Una rivalidad mítica con números históricos

El cruce entre argentinos e ingleses reactiva de inmediato una de las rivalidades más célebres del fútbol internacional. En el historial de los mundiales, ambas escuadras se han visto las caras en cinco oportunidades, con un saldo favorable para los europeos de tres victorias, un empate y un único triunfo sudamericano. En cuanto al palmarés general, Argentina ostenta tres estrellas en su escudo, mientras que Inglaterra busca sumar su segundo título mundial.

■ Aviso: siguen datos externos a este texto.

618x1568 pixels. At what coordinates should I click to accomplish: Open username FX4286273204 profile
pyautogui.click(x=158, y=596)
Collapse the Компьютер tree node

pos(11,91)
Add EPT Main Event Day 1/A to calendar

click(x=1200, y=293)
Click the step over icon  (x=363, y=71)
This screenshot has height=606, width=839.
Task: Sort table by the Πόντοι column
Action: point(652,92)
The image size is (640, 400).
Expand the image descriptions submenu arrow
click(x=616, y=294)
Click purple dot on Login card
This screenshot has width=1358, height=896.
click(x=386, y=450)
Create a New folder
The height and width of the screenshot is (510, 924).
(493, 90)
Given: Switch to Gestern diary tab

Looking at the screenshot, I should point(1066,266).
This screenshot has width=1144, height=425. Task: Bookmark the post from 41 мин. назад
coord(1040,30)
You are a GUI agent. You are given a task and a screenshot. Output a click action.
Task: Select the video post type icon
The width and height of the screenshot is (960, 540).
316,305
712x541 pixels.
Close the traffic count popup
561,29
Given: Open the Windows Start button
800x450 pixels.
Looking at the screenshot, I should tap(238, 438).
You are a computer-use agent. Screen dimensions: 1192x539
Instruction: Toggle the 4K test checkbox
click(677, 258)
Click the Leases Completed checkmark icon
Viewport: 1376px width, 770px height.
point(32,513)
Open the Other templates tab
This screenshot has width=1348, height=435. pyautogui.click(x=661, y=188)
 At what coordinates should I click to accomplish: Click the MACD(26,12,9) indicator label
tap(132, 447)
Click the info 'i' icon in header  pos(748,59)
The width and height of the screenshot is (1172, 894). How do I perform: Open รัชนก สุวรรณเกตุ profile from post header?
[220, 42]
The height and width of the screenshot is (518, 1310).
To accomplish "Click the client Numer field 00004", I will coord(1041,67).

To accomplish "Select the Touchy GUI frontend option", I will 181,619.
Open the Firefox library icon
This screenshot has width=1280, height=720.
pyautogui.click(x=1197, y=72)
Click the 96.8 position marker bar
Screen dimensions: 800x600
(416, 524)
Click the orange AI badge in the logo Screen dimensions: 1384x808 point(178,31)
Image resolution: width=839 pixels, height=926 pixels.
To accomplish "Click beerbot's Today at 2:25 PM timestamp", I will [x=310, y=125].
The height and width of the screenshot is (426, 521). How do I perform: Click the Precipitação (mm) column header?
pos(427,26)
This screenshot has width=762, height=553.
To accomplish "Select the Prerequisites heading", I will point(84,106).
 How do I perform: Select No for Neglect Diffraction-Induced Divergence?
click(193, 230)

La memoria colectiva evoca ineludiblemente capítulos emblemáticos del pasado, como la controvertida expulsión de Antonio Rattín en la edición de Inglaterra 1966, o el histórico partido de México 1986 en el Estadio Azteca. En aquella tarde de hace cuatro décadas, Diego Armando Maradona inmortalizó la famosa jugada bautizada como la mano de dios y, minutos más tarde, esculpió el denominado gol del siglo tras eludir a gran parte de la defensa británica.

Más que un partido de fútbol en el vestuario

Aunque el director técnico argentino, Lionel Scaloni, intentó matizar la trascendencia del compromiso calificándolo públicamente como un encuentro de fútbol común, la atmósfera previa refleja una enorme carga emocional. Los lazos históricos, el recuerdo de los caídos en el conflicto bélico del pasado y la vigencia del legado de Maradona sobrevuelan una concentración donde Lionel Messi lidera al grupo con el objetivo de emular las gestas del pasado. En la acera de enfrente, figuras como Harry Kane y el propio Bellingham asumen el rol de abanderados británicos en busca de la gloria.

El vencedor de este colosal duelo de potencias se medirá en el partido decisivo ante España, selección que accedió a la final tras imponerse con solvencia ante Francia en la otra llave. Con las cartas sobre la mesa y un marco imponente en Atlanta, el fútbol mundial aguarda por noventa o ciento veinte minutos que prometen escribir una nueva página dorada en la historia de este deporte.